The prompt set should remain consistent across measurement periods so that changes in share of prompt reflect changes in model behavior, not changes in what you asked.
Step 2: Run the prompts and record responses
Run each prompt against each LLM you want to measure. Record the full response text, the timestamp, and the model version. For each response, note whether your brand is mentioned (yes/no) and, if yes, at what position.
Step 3: Calculate and segment
Count the number of responses where your brand appears and divide by the total number of prompts run. Calculate this separately for each LLM and for each prompt category. The resulting numbers are your share of prompt metrics — one per platform, one per category, and one overall.
For teams that want to automate this process, Promtrack runs the full calculation on a scheduled basis and surfaces the results in a dashboard with trend charts and competitor comparisons.
Share of Prompt vs. Traditional Share of Voice
Understanding the differences between these two metrics helps you use each appropriately:
| Dimension | Share of Voice | Share of Prompt |
|---|---|---|
| What it measures | Brand mentions in media and social | Brand mentions in AI responses |
| Data source | Publicly indexed content | LLM API responses |
| Update frequency | Real-time or near-real-time | Weekly or daily (scheduled runs) |
| Influenced by | PR, social activity, advertising | Content quality, authority, reviews |
| Buyer journey stage | Awareness and consideration | Consideration and decision |
| Actionability | PR and social strategy | Content, SEO, and review strategy |
The two metrics are complementary, not competing. A brand with high share of voice but low share of prompt has strong media presence but weak AI discoverability — a gap that will become increasingly costly as AI-assisted research grows. A brand with high share of prompt but low share of voice has strong AI visibility but limited broader awareness — a different strategic problem.

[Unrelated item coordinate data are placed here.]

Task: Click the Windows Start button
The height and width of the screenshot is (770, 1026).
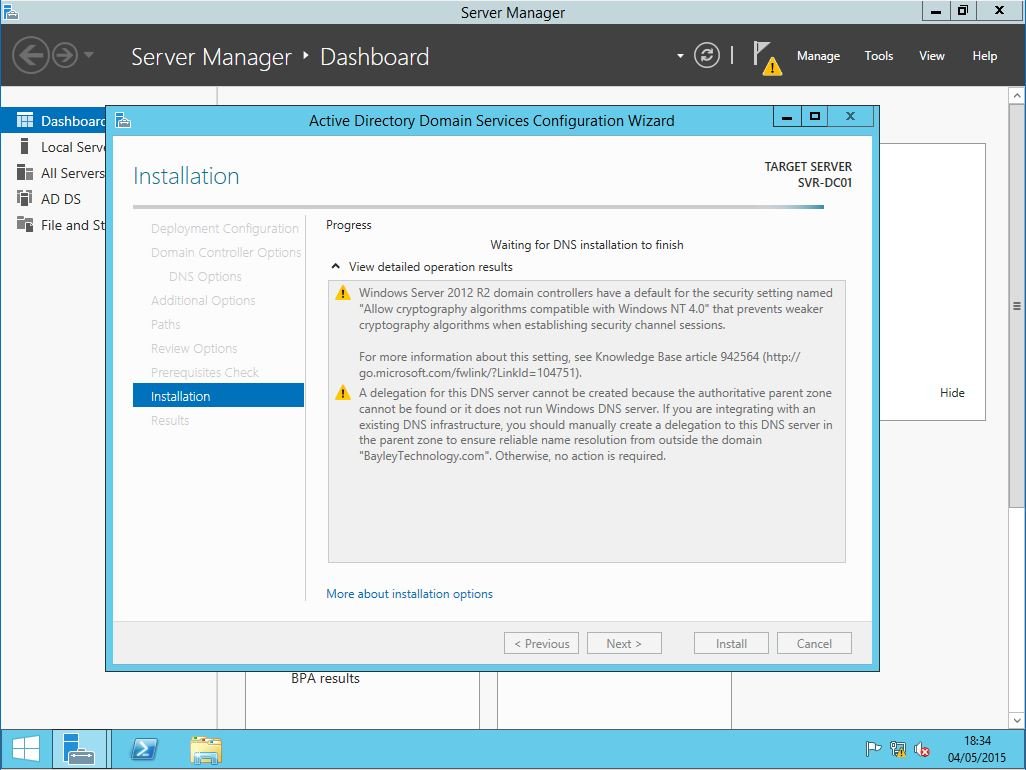Action: pyautogui.click(x=26, y=749)
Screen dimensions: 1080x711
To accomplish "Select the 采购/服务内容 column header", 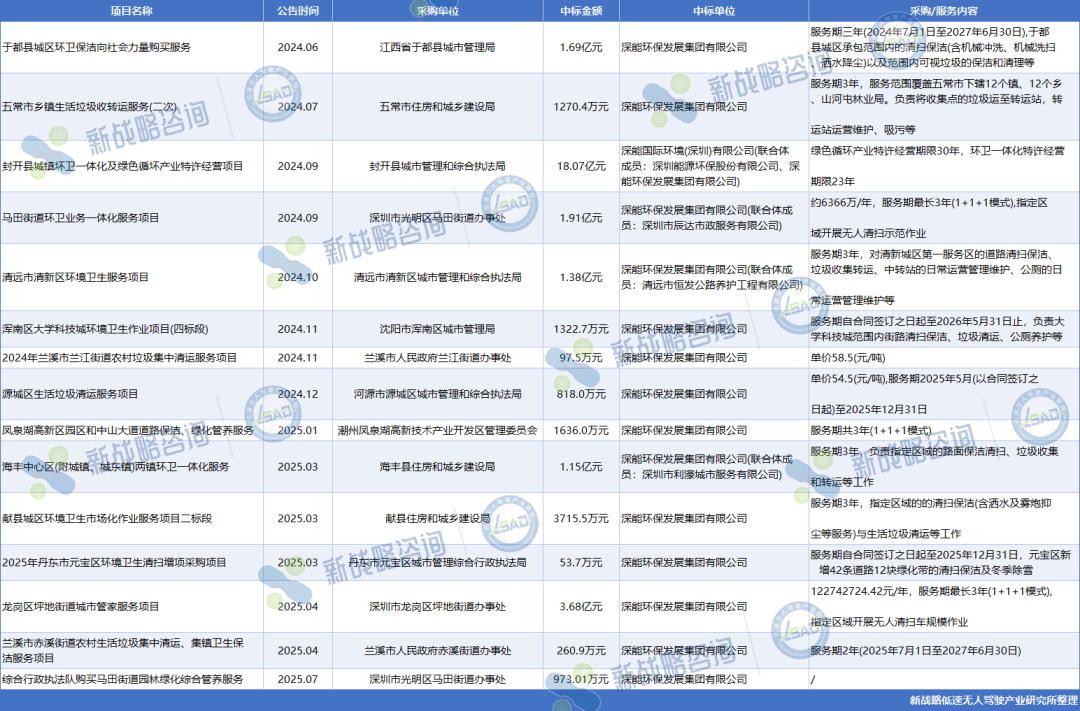I will click(941, 10).
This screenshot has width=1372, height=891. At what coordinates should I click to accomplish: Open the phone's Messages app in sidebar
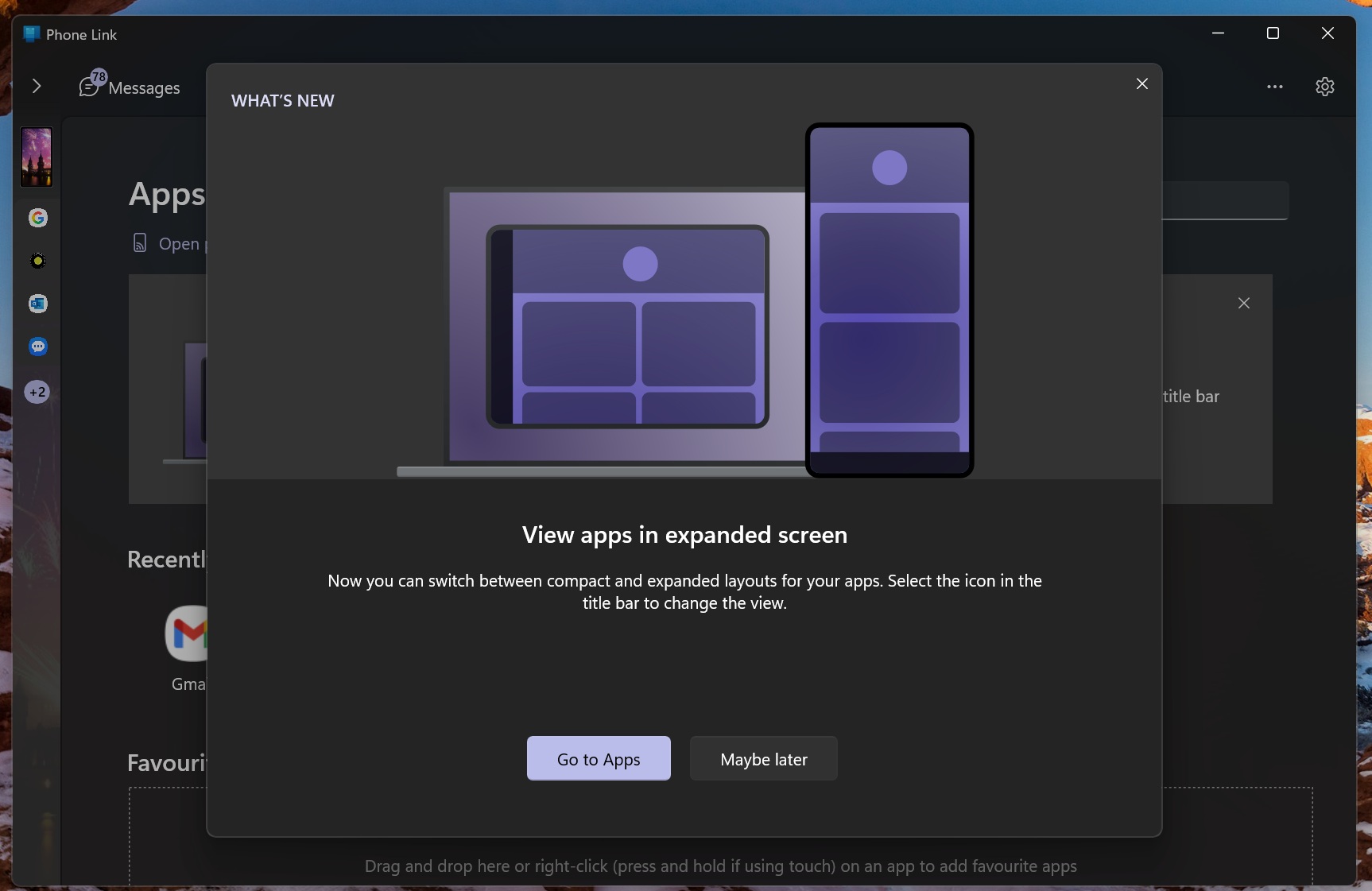click(x=37, y=347)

What Drives Share of Prompt
Understanding what influences share of prompt helps you invest in the right activities to improve it:
- Content volume and quality: Brands with more authoritative, detailed content about their product category tend to appear more frequently in AI responses. Long-form guides, comparison articles, and use case documentation are particularly effective.

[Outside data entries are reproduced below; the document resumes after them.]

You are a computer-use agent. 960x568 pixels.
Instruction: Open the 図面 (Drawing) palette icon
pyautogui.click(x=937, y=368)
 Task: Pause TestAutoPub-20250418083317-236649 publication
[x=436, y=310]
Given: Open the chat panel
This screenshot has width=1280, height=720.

- Third-party mentions: AI models weight third-party sources — review platforms, industry publications, analyst reports — more heavily than brand-owned content. A strong presence on G2, Capterra, and relevant industry publications directly improves share of prompt.
- Backlink authority: For models with web retrieval, domain authority influences which sources are retrieved and cited. High-authority backlinks improve both traditional SEO and AI visibility simultaneously.

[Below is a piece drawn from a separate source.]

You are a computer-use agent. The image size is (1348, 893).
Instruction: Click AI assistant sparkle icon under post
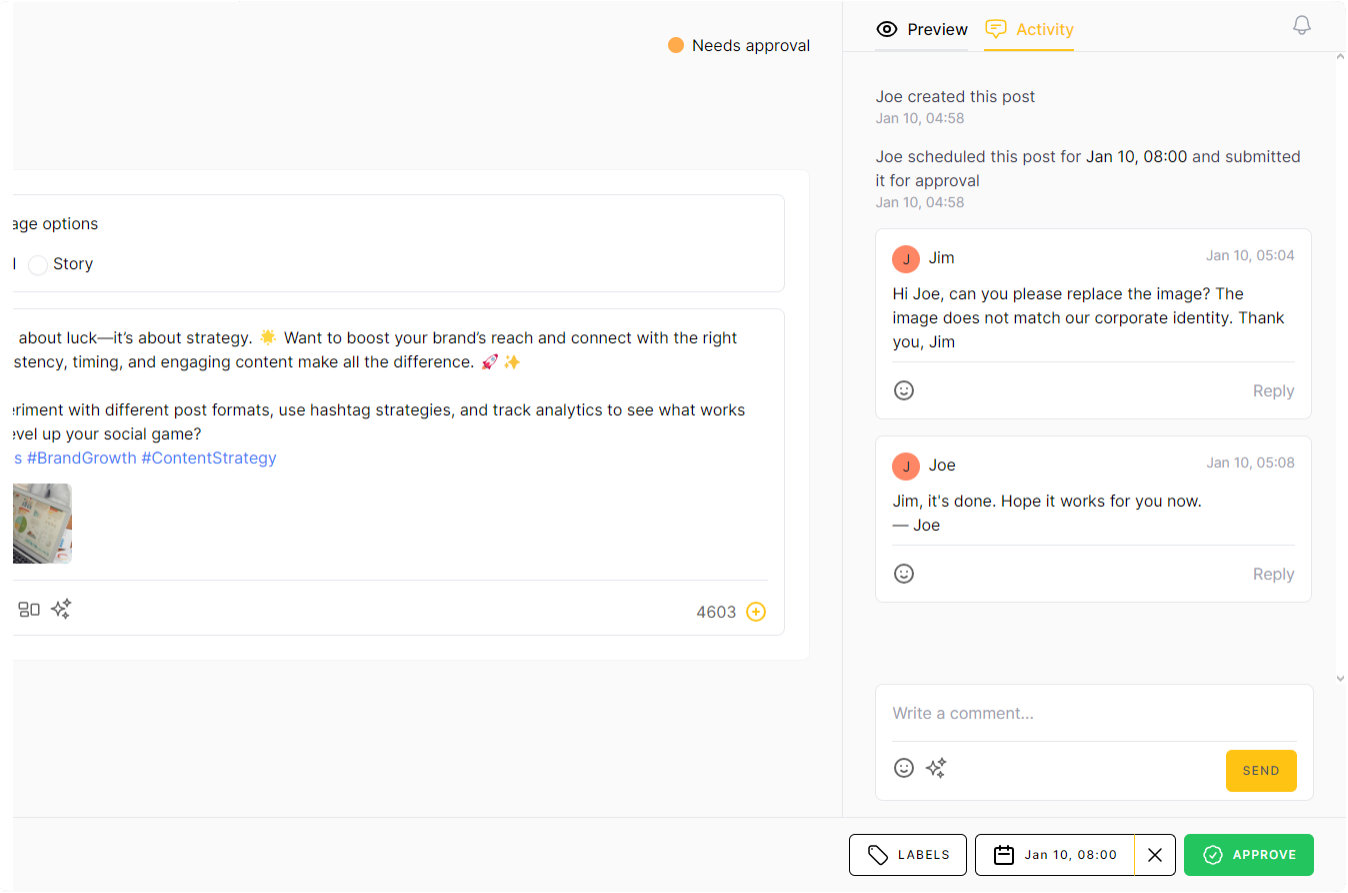pyautogui.click(x=61, y=609)
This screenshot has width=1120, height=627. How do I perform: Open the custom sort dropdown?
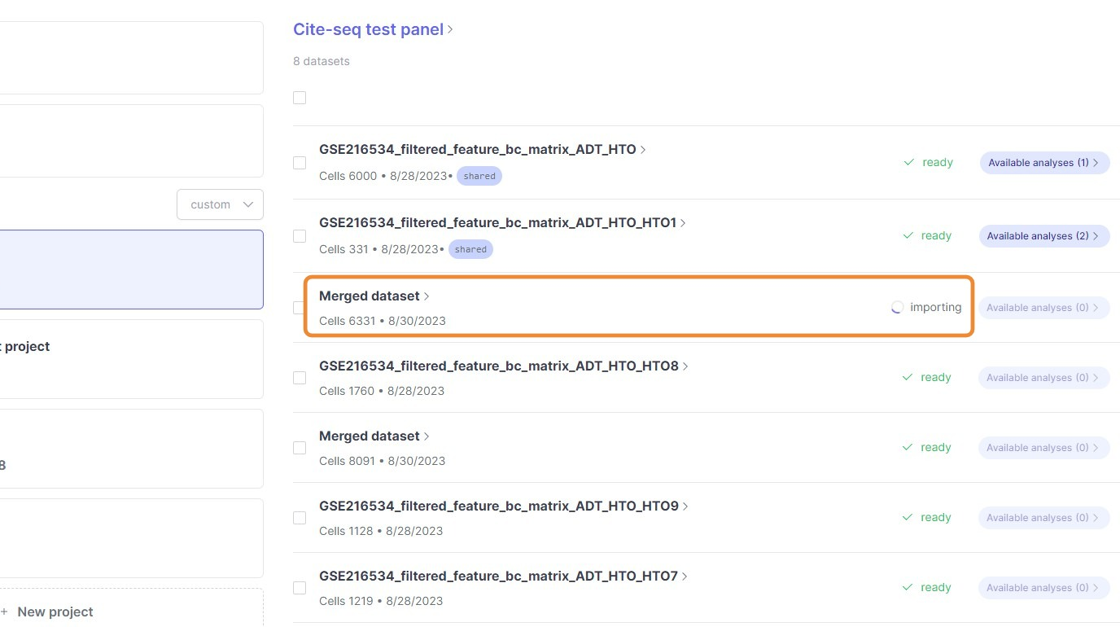pyautogui.click(x=220, y=204)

- Recency: Models with newer training cutoffs or web retrieval favor recent content. Consistent publishing cadence maintains relevance across model updates.
Setting Share of Prompt Targets
Targets should be set relative to your competitive landscape, not against an absolute standard. A practical approach:
- Establish your current baseline and your top competitor's baseline.
- Set a 90-day target to close 50% of the gap between your current share and the category leader's share.
- Set a 12-month target to reach or exceed the category leader's current share of prompt.
These relative targets are more motivating and more achievable than arbitrary absolute targets, and they keep the focus on the competitive dynamics that actually matter.
Conclusion
Share of prompt is the defining brand metric of the AI era. It measures the thing that traditional share of voice cannot: how often your brand appears in the AI-generated responses that increasingly shape buyer decisions. Brands that start measuring and optimizing share of prompt now will build a compounding advantage in the AI discovery channel — one that will be very difficult for late movers to close.